=== Section Start ===

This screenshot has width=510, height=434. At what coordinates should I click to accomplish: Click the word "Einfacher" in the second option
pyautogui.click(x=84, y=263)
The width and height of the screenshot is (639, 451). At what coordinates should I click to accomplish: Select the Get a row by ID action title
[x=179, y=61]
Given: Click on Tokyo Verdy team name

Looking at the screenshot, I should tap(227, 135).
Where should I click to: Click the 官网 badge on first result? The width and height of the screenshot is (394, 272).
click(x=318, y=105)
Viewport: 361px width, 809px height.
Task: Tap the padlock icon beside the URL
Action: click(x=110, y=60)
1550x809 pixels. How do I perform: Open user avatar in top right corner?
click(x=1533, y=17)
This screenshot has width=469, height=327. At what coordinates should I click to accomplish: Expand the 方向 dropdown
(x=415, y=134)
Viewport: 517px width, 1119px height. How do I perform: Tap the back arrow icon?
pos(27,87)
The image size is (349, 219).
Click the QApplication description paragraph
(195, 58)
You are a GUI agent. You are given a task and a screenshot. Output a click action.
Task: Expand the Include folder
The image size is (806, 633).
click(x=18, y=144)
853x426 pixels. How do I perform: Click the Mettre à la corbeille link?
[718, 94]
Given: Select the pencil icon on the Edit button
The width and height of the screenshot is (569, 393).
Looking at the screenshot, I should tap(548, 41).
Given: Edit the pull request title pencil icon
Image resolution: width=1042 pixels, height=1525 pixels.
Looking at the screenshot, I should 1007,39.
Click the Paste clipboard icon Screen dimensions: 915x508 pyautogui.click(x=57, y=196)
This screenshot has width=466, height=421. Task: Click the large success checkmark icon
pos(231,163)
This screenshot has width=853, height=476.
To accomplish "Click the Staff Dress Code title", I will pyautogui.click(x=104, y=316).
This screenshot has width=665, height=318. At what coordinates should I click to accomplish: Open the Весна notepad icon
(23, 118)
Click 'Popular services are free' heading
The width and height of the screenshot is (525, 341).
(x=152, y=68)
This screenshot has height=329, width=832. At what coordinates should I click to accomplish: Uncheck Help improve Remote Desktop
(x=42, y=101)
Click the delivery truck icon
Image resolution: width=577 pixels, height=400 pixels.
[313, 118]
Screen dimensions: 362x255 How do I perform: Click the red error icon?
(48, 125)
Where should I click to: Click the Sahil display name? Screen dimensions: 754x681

=== Section End ===

▸ **Work to be completed**: Tally the lines of the data that include the word "Edit". Reply with the number only.

▸ **Exercise output**: 2